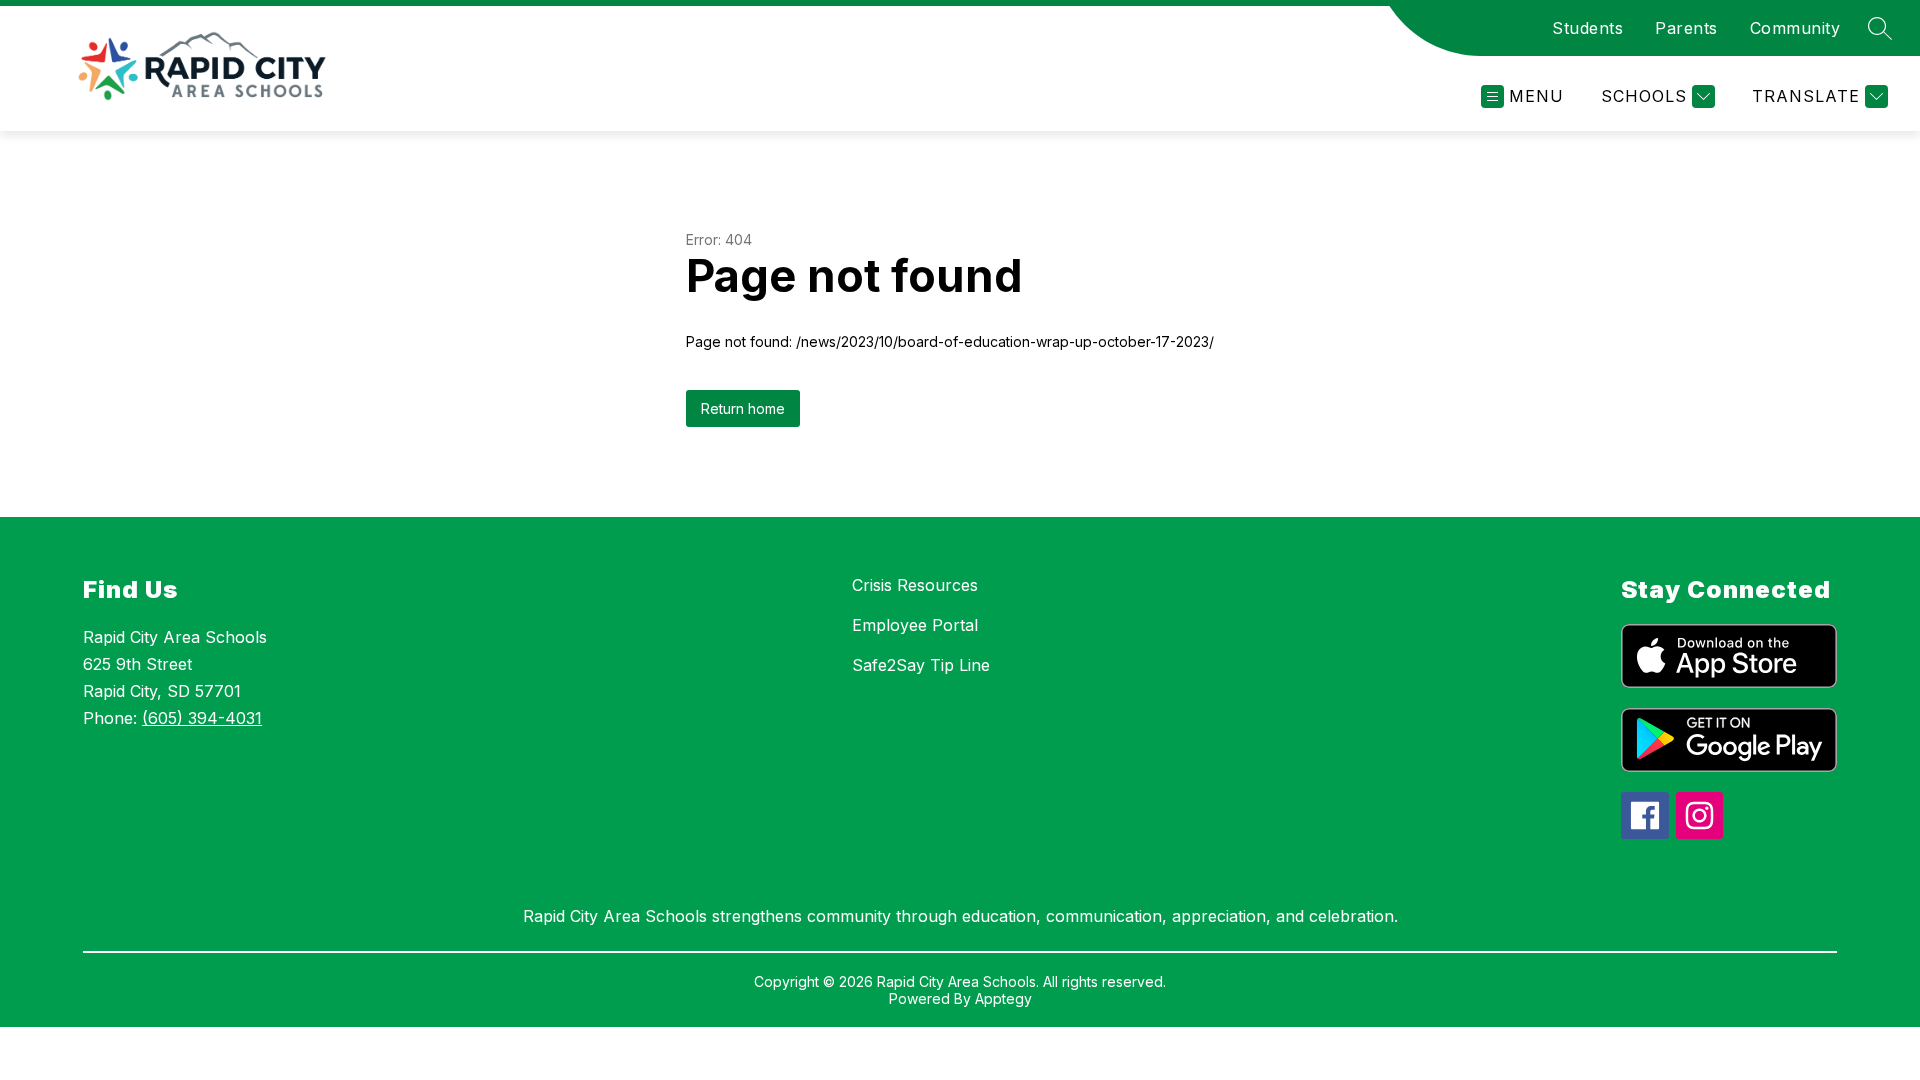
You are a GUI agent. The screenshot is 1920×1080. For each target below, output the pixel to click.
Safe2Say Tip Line (921, 665)
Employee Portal (915, 625)
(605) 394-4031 (202, 718)
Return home (743, 408)
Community (1795, 28)
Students (1587, 28)
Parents (1686, 28)
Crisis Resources (915, 585)
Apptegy (1003, 998)
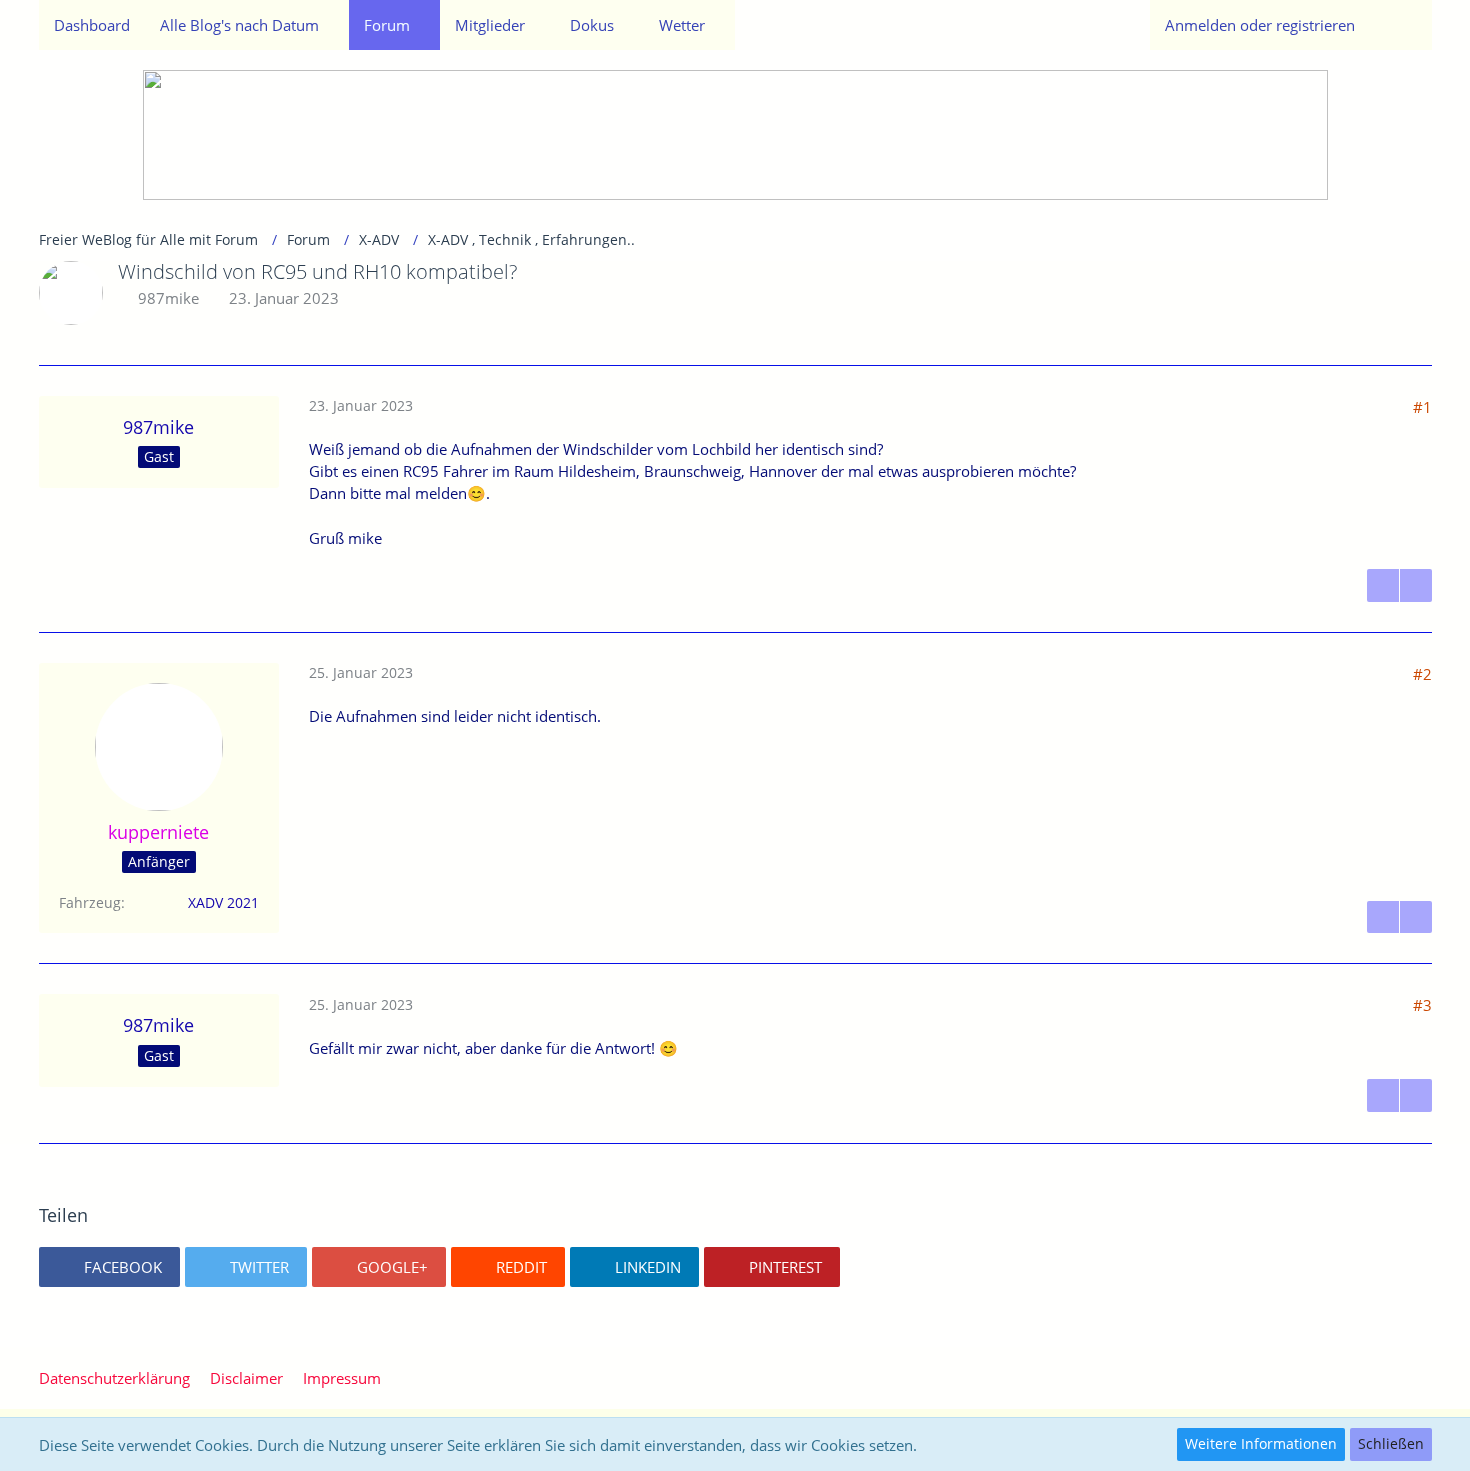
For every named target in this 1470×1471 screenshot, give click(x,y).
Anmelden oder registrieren (1260, 25)
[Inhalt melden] (1416, 585)
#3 (1422, 1005)
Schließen (1391, 1443)
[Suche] (1401, 25)
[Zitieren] (1383, 585)
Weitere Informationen (1261, 1443)
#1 (1422, 407)
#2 (1422, 674)
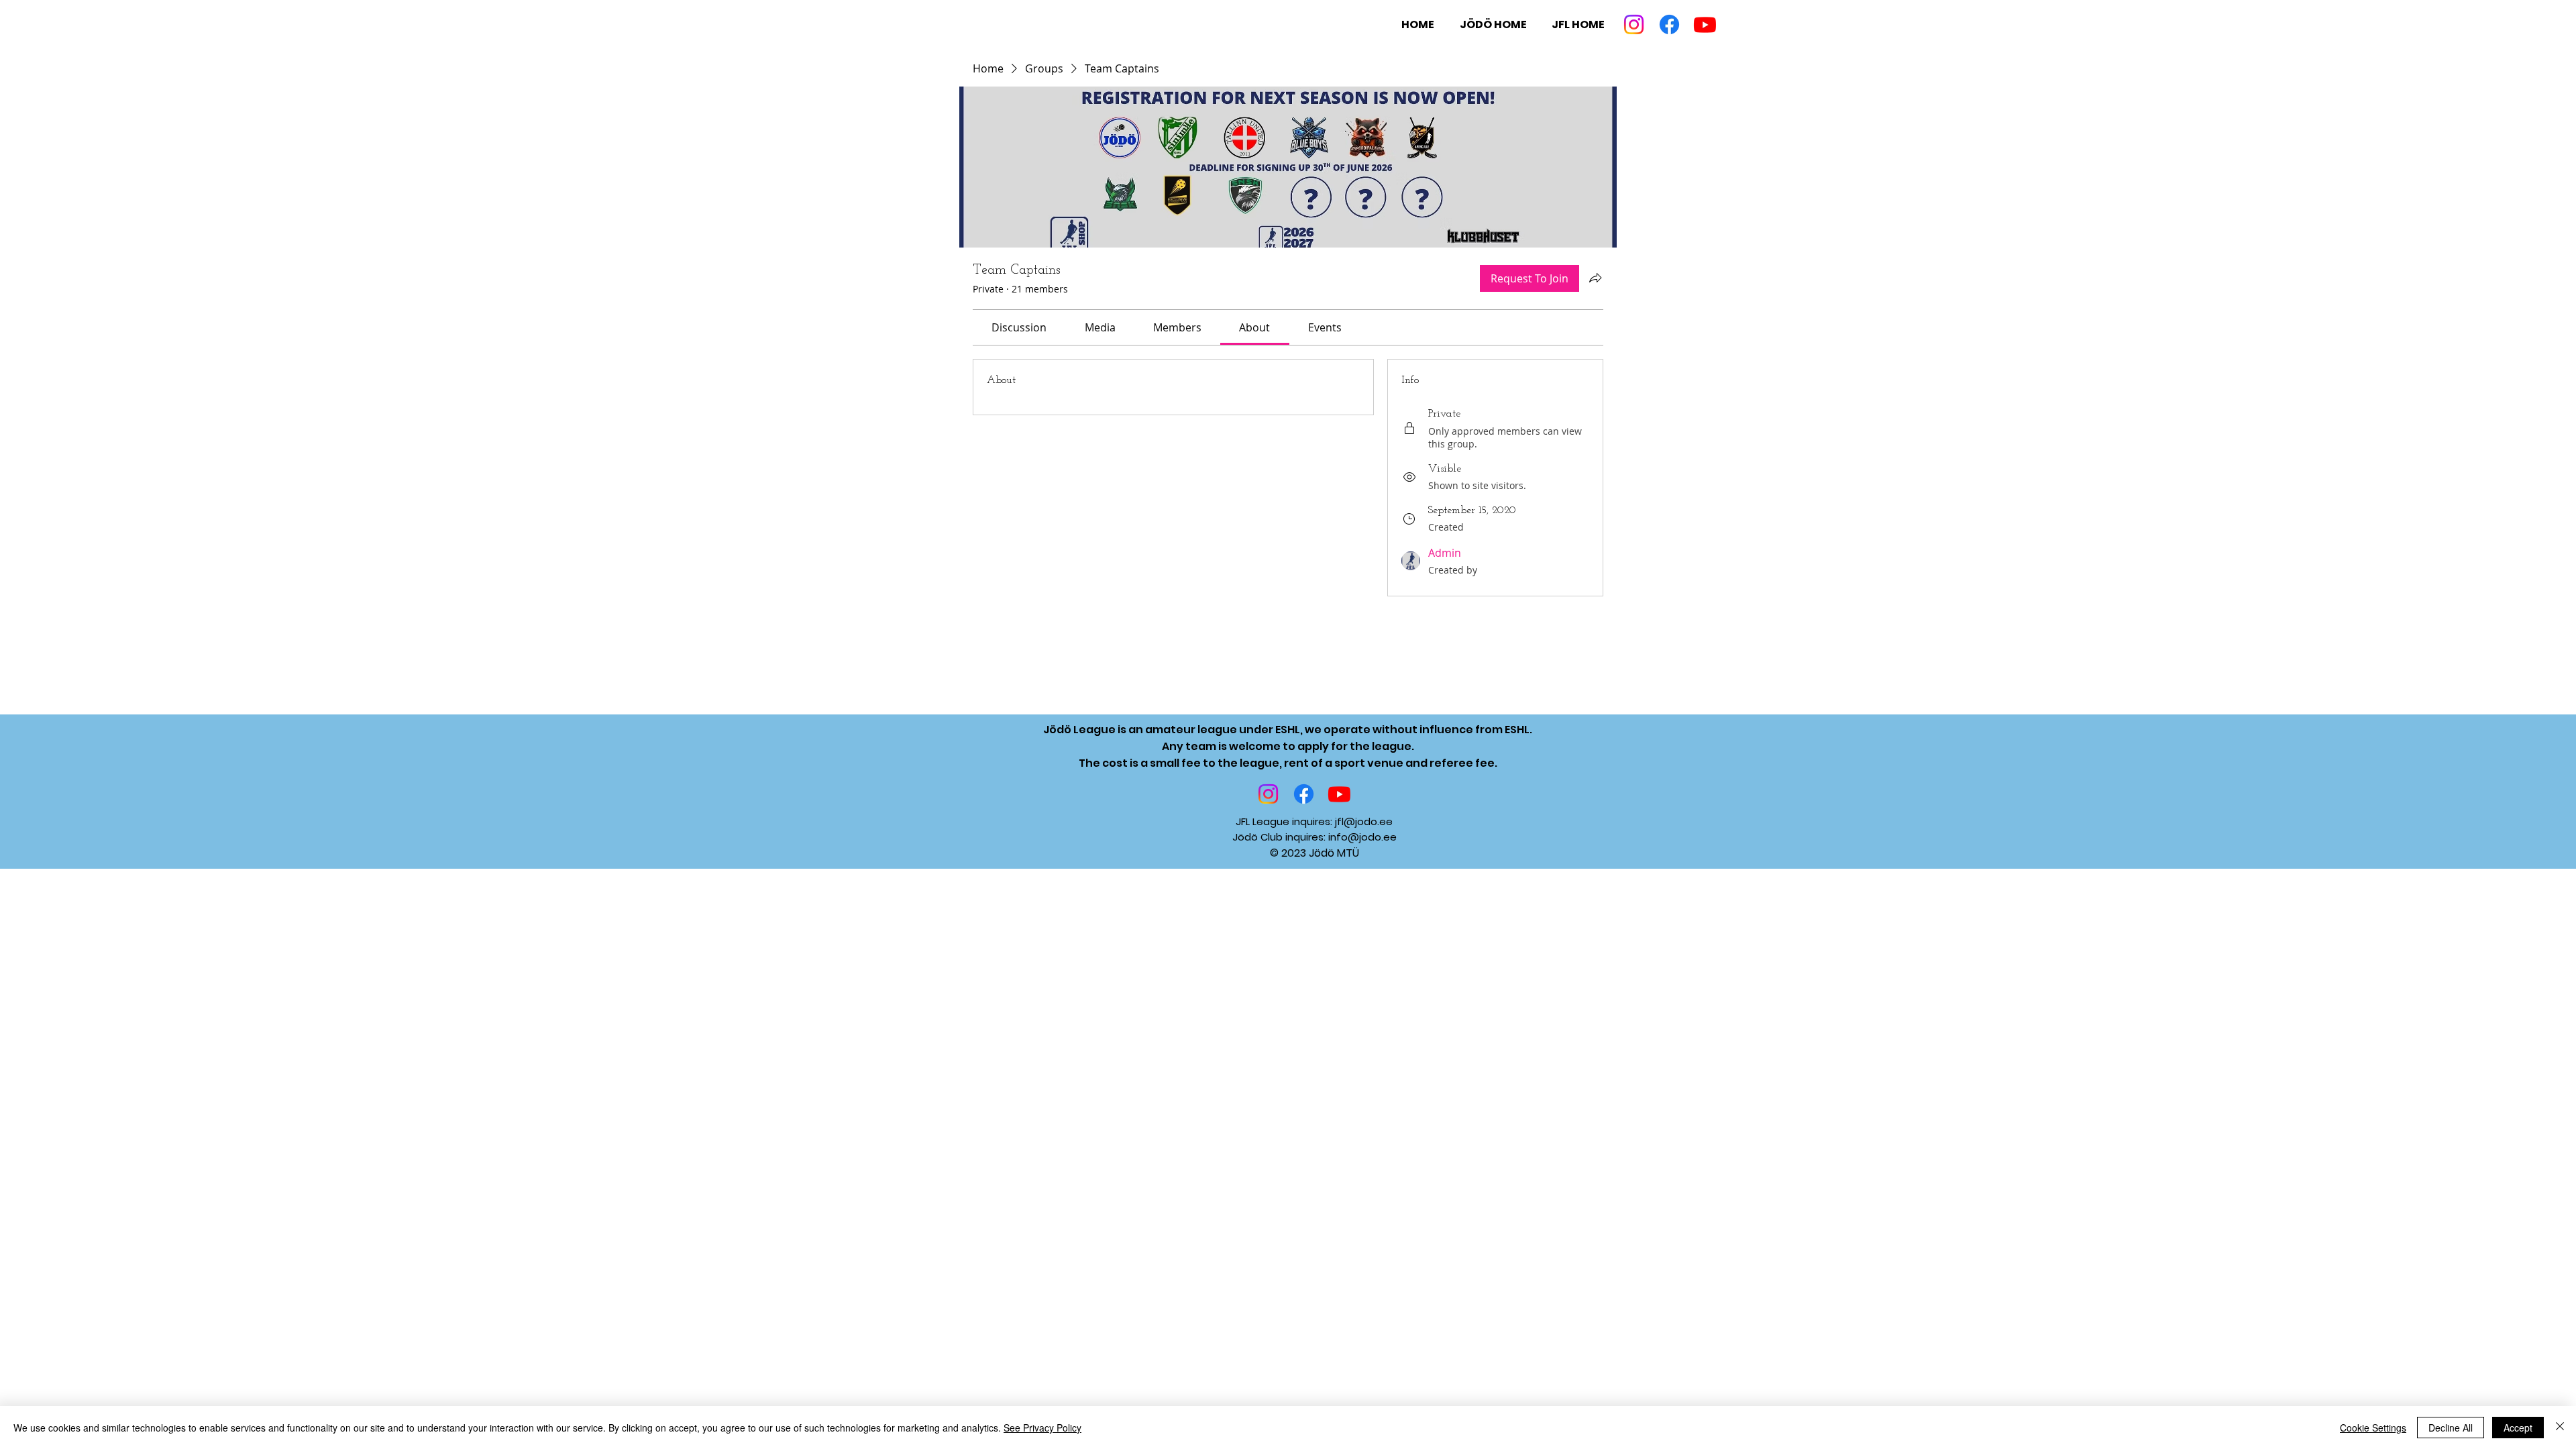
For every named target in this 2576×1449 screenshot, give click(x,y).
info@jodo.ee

**WORK ITEM:** Give back exactly the lines from the line with "[Inhalt melden] (1416, 585)" through the end of the records, both included; keep all pictures out.

**EXERCISE RESULT:**
[Inhalt melden] (1416, 585)
#3 (1422, 1005)
Schließen (1391, 1443)
[Suche] (1401, 25)
[Zitieren] (1383, 585)
Weitere Informationen (1261, 1443)
#1 (1422, 407)
#2 (1422, 674)
For every named target in this 2576×1449 screenshot, give click(x,y).
info@jodo.ee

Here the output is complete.